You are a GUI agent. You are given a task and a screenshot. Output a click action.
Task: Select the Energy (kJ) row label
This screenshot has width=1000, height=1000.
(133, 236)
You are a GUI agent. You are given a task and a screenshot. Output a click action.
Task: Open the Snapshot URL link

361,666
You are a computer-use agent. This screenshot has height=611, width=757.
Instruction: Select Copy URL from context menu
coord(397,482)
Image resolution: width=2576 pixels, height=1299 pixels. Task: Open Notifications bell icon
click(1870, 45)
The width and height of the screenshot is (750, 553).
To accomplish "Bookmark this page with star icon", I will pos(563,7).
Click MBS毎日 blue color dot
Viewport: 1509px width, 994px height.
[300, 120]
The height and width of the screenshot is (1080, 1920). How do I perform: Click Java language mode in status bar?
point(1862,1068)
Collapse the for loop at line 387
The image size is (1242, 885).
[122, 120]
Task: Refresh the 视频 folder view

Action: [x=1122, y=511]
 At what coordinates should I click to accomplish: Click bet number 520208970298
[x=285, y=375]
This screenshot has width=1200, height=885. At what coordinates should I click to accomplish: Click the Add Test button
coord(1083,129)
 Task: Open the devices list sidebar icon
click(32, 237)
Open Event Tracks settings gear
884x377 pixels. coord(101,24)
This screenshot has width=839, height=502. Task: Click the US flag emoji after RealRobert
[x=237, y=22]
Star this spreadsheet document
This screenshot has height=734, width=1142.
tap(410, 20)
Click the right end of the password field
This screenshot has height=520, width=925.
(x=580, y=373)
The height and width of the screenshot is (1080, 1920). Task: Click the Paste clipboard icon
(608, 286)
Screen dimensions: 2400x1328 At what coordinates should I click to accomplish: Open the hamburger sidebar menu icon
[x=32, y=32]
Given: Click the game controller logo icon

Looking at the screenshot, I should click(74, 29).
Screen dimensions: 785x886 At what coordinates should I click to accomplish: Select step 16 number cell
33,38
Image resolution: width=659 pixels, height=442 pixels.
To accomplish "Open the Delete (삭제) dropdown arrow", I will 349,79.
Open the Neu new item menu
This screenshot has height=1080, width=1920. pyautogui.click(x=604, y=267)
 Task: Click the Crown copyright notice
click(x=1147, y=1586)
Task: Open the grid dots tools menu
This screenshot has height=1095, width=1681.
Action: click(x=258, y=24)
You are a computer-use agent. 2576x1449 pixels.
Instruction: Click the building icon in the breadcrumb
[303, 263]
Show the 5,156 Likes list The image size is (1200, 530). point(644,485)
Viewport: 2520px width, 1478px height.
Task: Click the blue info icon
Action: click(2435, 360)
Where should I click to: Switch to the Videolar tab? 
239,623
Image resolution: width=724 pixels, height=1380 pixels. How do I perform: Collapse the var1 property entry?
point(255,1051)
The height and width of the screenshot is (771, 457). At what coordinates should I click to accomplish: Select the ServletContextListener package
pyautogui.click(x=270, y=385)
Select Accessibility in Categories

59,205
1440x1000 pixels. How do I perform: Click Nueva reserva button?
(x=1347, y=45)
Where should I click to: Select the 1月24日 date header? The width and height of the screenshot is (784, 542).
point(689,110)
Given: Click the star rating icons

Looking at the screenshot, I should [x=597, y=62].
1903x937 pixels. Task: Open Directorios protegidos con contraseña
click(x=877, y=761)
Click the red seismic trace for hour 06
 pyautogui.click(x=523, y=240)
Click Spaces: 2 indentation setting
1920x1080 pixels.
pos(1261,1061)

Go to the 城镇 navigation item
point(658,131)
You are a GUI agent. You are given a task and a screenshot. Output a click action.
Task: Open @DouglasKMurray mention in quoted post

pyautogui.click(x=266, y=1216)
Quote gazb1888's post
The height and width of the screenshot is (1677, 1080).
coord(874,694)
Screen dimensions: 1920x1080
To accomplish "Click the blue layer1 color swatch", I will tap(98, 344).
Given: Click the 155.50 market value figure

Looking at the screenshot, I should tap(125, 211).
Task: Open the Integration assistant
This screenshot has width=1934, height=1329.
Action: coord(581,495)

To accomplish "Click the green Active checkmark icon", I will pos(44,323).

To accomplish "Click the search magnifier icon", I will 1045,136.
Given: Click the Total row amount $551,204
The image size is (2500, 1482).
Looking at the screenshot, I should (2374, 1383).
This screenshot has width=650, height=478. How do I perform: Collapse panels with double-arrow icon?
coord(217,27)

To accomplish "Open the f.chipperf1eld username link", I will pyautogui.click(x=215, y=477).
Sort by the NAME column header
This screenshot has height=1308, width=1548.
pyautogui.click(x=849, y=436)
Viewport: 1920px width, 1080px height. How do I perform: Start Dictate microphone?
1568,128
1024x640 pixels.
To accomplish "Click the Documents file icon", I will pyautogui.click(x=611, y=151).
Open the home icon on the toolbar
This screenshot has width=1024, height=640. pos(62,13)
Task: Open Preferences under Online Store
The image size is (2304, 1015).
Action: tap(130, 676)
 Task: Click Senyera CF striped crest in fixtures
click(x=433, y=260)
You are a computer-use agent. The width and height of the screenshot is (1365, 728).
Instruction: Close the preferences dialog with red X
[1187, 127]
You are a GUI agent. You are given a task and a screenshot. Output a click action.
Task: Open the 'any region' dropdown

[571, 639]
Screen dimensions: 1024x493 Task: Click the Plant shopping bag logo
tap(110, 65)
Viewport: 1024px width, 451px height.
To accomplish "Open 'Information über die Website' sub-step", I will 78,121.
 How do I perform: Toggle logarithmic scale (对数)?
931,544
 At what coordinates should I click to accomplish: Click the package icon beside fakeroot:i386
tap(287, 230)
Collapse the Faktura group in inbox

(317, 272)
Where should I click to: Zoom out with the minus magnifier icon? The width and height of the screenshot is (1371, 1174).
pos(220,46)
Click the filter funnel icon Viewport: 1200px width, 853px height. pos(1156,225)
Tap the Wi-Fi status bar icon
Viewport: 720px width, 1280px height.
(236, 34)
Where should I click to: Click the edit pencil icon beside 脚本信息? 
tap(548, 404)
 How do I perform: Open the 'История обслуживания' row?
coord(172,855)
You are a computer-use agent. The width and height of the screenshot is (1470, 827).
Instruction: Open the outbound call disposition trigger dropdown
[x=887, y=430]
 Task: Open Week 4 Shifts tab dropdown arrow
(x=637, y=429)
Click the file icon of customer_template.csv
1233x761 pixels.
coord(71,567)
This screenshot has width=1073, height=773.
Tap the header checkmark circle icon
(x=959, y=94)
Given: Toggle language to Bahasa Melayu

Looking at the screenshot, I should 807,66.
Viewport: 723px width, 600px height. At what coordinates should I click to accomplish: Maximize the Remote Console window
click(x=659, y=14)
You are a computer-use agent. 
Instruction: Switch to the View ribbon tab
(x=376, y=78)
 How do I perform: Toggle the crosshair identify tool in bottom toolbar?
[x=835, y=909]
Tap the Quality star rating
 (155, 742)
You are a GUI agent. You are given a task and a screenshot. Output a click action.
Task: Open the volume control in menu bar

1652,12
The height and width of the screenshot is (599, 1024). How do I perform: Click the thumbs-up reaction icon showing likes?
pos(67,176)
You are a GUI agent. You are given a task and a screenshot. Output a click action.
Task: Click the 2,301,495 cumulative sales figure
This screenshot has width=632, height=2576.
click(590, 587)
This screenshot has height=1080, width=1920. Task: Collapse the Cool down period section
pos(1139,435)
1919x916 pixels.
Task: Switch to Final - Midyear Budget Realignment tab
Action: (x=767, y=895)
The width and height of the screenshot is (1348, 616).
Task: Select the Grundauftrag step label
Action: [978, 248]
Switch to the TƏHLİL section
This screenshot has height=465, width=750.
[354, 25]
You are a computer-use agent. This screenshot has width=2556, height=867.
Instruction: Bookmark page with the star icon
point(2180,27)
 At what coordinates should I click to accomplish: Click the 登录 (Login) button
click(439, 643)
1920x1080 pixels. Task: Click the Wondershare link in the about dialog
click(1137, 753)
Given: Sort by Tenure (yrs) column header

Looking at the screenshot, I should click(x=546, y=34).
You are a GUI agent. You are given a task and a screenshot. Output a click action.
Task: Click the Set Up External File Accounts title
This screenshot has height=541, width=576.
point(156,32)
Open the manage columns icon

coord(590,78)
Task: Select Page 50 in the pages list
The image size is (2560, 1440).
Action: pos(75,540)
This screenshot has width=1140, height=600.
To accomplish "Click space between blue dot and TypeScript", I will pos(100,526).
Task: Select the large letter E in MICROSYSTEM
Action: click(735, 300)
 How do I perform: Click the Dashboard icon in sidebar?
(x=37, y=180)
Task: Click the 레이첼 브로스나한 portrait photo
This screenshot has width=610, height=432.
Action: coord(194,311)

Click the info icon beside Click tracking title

________________

» **Required work**: Turn the listing from the line with "I will 1045,136." up to and including the line with "pyautogui.click(x=849, y=436)" into a numbered list, one line per item, leaving out blank lines.

» **Task output**:
1. To accomplish "Click the search magnifier icon", I will 1045,136.
2. Given: Click the Total row amount $551,204
3. The image size is (2500, 1482).
4. Looking at the screenshot, I should (2374, 1383).
5. This screenshot has width=650, height=478. How do I perform: Collapse panels with double-arrow icon?
6. coord(217,27)
7. To accomplish "Open the f.chipperf1eld username link", I will pyautogui.click(x=215, y=477).
8. Sort by the NAME column header
9. This screenshot has height=1308, width=1548.
10. pyautogui.click(x=849, y=436)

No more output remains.